— Start Input for this task —

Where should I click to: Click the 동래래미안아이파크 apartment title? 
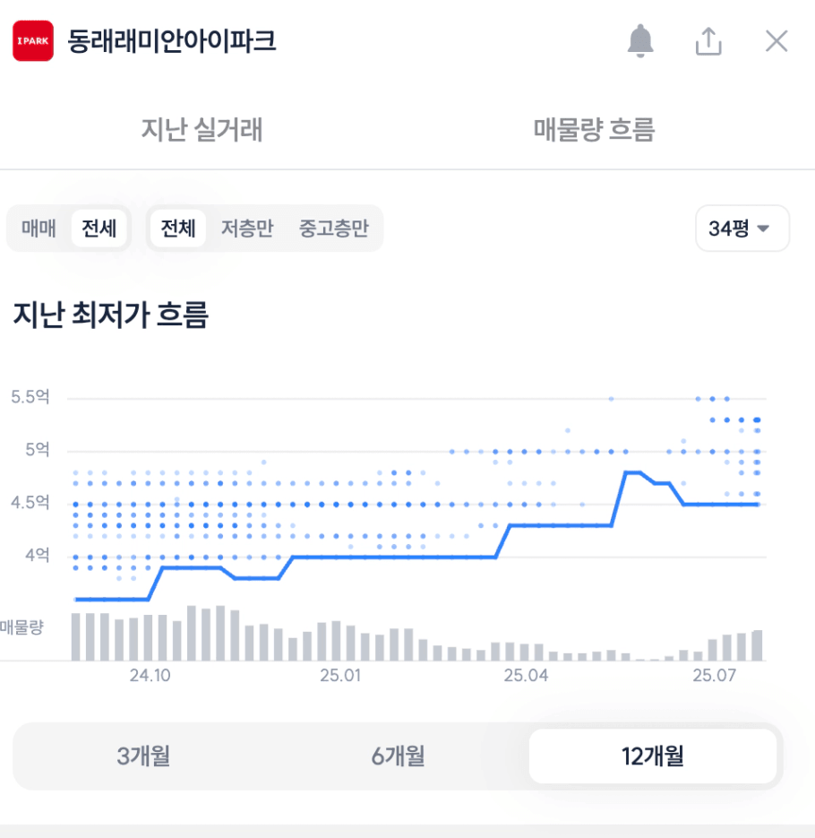[x=171, y=41]
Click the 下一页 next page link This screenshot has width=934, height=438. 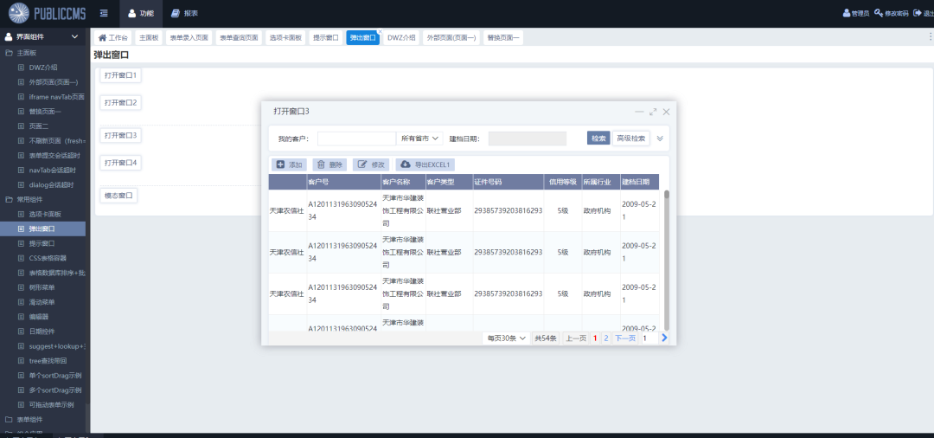(x=624, y=338)
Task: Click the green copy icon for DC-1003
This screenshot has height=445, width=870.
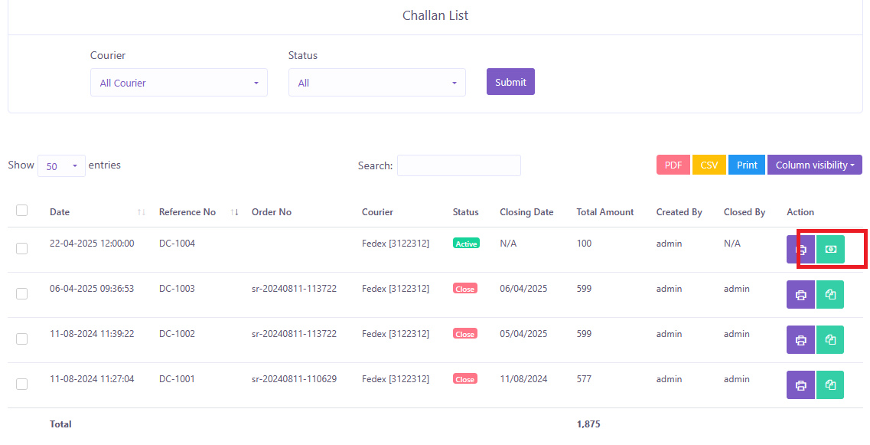Action: pyautogui.click(x=830, y=295)
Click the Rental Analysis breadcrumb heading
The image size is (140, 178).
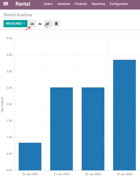tap(18, 15)
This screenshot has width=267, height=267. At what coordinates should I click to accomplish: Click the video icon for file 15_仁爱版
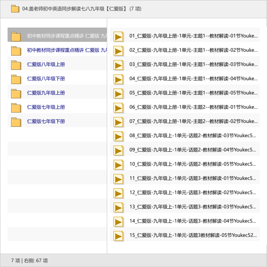coord(118,236)
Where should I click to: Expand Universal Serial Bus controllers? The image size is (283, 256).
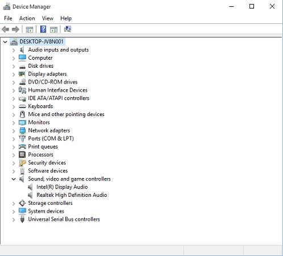(14, 220)
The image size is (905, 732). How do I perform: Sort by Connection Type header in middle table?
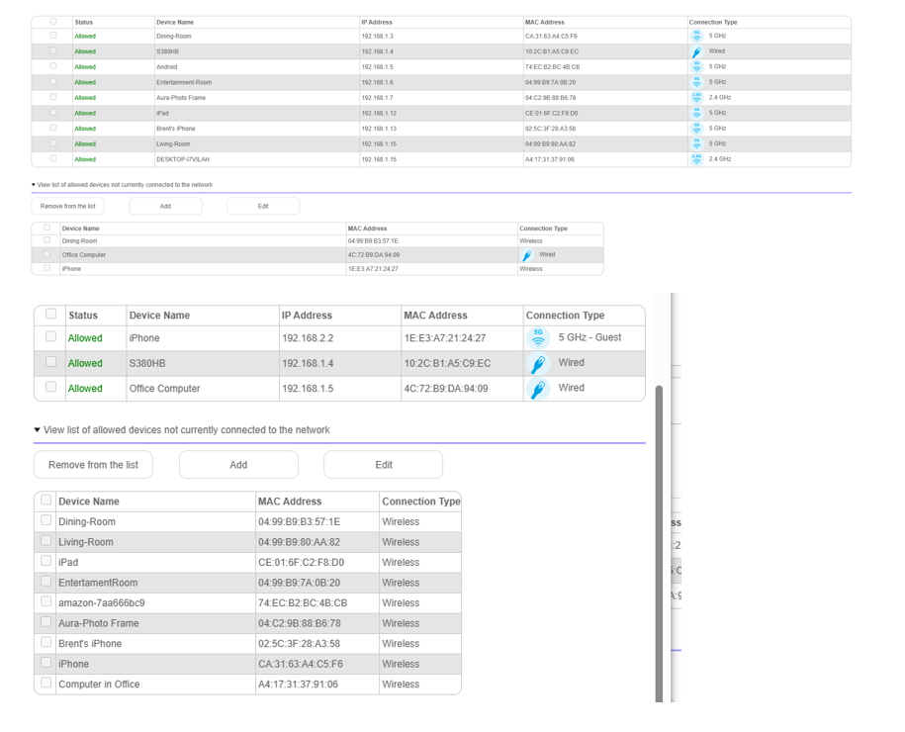(565, 316)
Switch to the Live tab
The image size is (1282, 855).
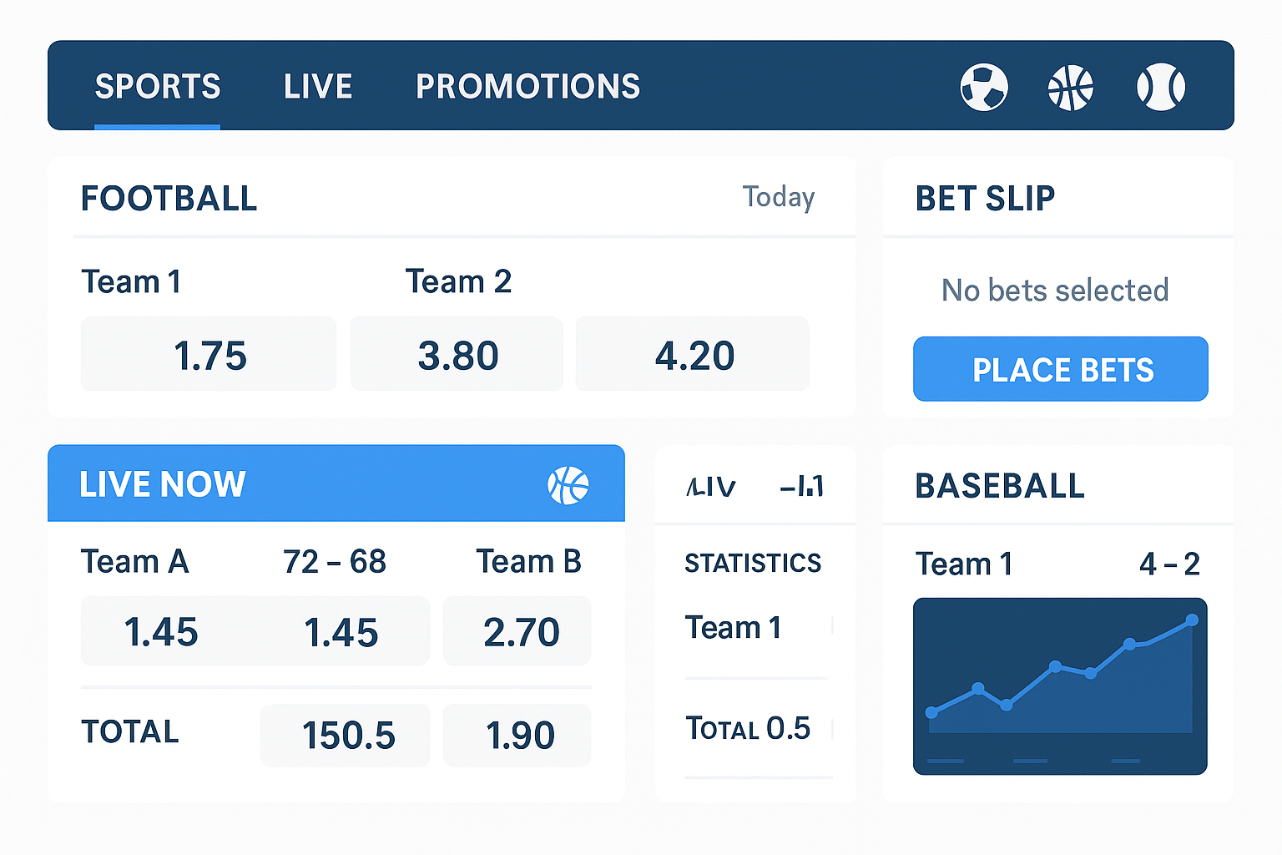[x=318, y=87]
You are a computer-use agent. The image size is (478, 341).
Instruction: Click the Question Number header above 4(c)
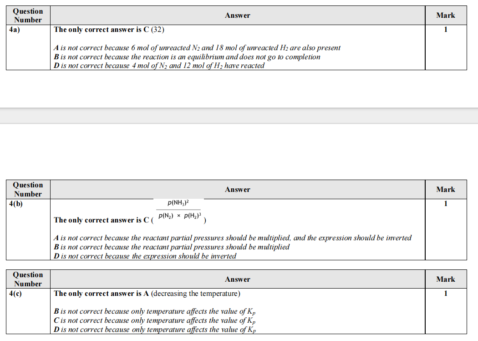[x=28, y=279]
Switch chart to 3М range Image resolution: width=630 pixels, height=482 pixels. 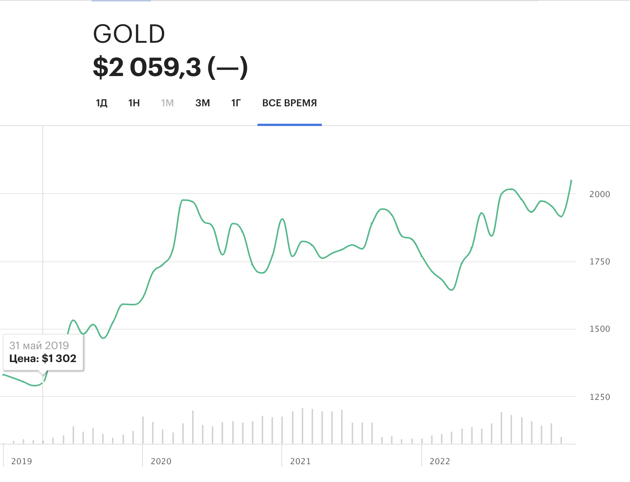(x=203, y=103)
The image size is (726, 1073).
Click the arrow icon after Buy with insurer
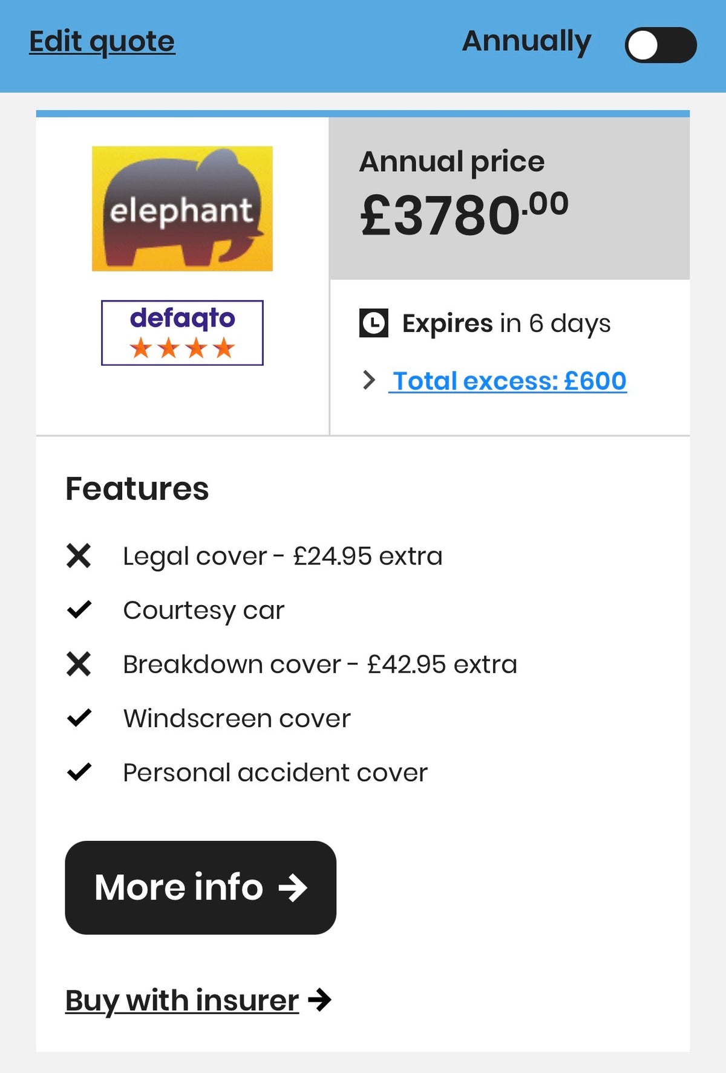tap(319, 1000)
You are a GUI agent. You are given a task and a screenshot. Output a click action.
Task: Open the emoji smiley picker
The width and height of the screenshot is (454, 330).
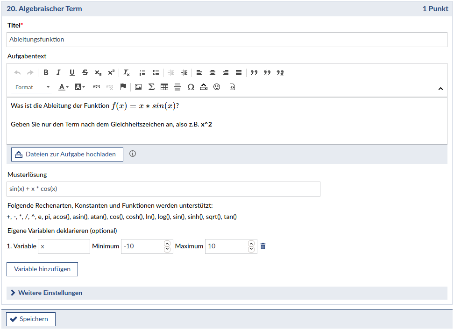tap(217, 87)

— End Input for this task —

Reproduce word for word the stretch of items from the line containing "The image size is (726, 1073)." through the end of the items, both ends included. Omit the pictures.

◆ Exercise result:
The image size is (726, 1073).
Click the arrow icon after Buy with insurer
tap(319, 1000)
You are a GUI agent. You are given a task and a screenshot. Output a click action.
Task: Open the emoji smiley picker
The width and height of the screenshot is (454, 330).
tap(217, 87)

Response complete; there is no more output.